Because it can be a tricky business to explain to new customers, Astus needed a safe pair of hands to spearhead its Australian expansion. In February 2011, Dickens located to Sydney for a year. It’s a common misconception that there won’t be substantive differences in a new market just because it happens to be English-speaking, she explains. “We learned from doing Ireland it’s still a big change from running a successful company somewhere people know how it works versus breaking into a market that’s still suspicious and difficult. It means using the old skills that probably only three of our current management team have got – me, my co-founder ‘Jacko’ [Paul Jackson] and David Jones, our UK MD.”

Eight years after she and Jackson had started the business, she was starting again. “It was really good going back to scratch and doing all the stuff I like doing and doing the presentations for the agencies and clients,” she says. “I worked like an absolute fiend. I was in the office at 7 o’clock in the morning and I left there at 7 o’clock at night when I’d go to my apartment and keep on working.”

There was a method in her madness. “I was working constantly – which probably wasn’t very good health-wise – but I got so much done so quickly because I just wanted to get home. I missed my family horribly.” Dickens had had to leave husband John and son Jack, now 18, behind in Blighty. “I hope I don’t have to do it again,” she adds. 

The career that has now taken her to the other side of the planet wasn’t on the cards when she was a youngster. Having harboured dreams of being a three-day event horse rider, she fell into a sales job after leaving school. “I was an absolute disaster in my O-levels; I only passed three.

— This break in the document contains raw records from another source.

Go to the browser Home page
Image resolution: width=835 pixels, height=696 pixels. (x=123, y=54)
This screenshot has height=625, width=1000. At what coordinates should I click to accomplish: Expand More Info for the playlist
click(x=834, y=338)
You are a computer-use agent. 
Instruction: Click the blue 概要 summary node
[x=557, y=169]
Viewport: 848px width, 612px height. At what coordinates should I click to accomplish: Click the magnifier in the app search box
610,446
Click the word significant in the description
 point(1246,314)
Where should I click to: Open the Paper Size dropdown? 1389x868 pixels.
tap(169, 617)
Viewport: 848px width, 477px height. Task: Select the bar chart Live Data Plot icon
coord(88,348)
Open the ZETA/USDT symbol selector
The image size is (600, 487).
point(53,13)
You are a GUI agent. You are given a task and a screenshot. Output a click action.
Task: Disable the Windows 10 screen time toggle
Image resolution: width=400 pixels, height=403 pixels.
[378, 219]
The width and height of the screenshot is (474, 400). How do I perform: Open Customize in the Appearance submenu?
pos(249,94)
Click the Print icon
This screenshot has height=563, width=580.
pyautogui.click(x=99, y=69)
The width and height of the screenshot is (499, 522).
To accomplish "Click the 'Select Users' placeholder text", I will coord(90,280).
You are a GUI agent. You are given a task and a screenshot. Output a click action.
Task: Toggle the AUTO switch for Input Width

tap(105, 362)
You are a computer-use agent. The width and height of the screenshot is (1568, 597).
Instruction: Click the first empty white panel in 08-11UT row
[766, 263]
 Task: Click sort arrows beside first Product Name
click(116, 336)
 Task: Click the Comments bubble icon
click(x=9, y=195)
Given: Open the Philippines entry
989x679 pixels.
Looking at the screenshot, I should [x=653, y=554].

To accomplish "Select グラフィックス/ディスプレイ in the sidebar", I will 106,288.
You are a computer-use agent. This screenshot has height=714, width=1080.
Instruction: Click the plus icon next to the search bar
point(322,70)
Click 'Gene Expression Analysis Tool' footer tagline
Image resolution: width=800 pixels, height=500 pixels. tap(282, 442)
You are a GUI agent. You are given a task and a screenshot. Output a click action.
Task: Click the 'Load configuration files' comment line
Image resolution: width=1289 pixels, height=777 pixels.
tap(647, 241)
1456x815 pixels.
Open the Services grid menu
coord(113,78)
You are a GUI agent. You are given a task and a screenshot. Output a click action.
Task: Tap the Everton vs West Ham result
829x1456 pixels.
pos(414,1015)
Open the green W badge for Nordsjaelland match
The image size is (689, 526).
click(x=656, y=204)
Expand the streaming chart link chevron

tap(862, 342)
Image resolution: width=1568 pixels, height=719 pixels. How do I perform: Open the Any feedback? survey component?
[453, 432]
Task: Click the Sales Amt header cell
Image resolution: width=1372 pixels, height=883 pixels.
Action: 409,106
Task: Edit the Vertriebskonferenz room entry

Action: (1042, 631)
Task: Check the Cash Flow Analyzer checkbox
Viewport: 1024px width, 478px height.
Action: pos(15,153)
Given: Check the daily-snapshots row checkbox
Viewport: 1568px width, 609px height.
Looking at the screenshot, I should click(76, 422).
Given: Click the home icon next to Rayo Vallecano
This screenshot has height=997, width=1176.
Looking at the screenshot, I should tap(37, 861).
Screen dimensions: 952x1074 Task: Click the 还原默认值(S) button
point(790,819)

School bored the hell out of me. I was much more interested in learning how to make money and going out and riding horses than actually sitting in lessons.”

She then took a job in life insurance, where she did surprisingly well. “I’m sure it’s much more respectable now but then it was really like the Wild West. I did really well by telling the truth – which was quite an unusual thing for people selling life insurance then.” After a brief stint working alongside James Caan at his newly formed recruitment firm Alexander Mann, Dickens began a career in the outdoor advertising industry – which eventually led her into the world of media barter. 

“I went to work for a big American barter company, which was probably not a smart move. I should have done a lot more research than I did because if I had I wouldn’t have taken the job,” laughs Dickens. Before the headhunter had approached her about the role, Dickens had not even heard of barter. “I thought it sounded interesting and quite entrepreneurial.”

Yet within a month, she was beginning to wonder if she’d been handed a poisoned chalice. The saving grace was a relationship she’d begun to form with her colleague and now business partner Jackson. In two years they managed to bolster media placements £4m to £43m in a year. 

But while she and Jackson worked hard to restore the reputation of media barter in the UK, the same couldn’t be said of her colleagues. “They over-promised and under-delivered. They got commission on the products so they didn’t care if they could deliver [the returns for the client] or not.” Dickens began considering a new ‘delivery-first’ model – which meant clients would get their media first, then would owe the barter company product – thereby boosting the service the customer received. “Paul and I just thought, ‘we can do this differently,’” she recalls. 

Before deciding to go it alone, she initially pitched her idea to her employer. “There was a two-day bank holiday in June and I spent that time in New York, including seven hours in a bloody meeting in a room with no windows, trying to convince the Americans to change their model to go delivery-first,” says Dickens. When they said no, she and Jackson decided to forge ahead. 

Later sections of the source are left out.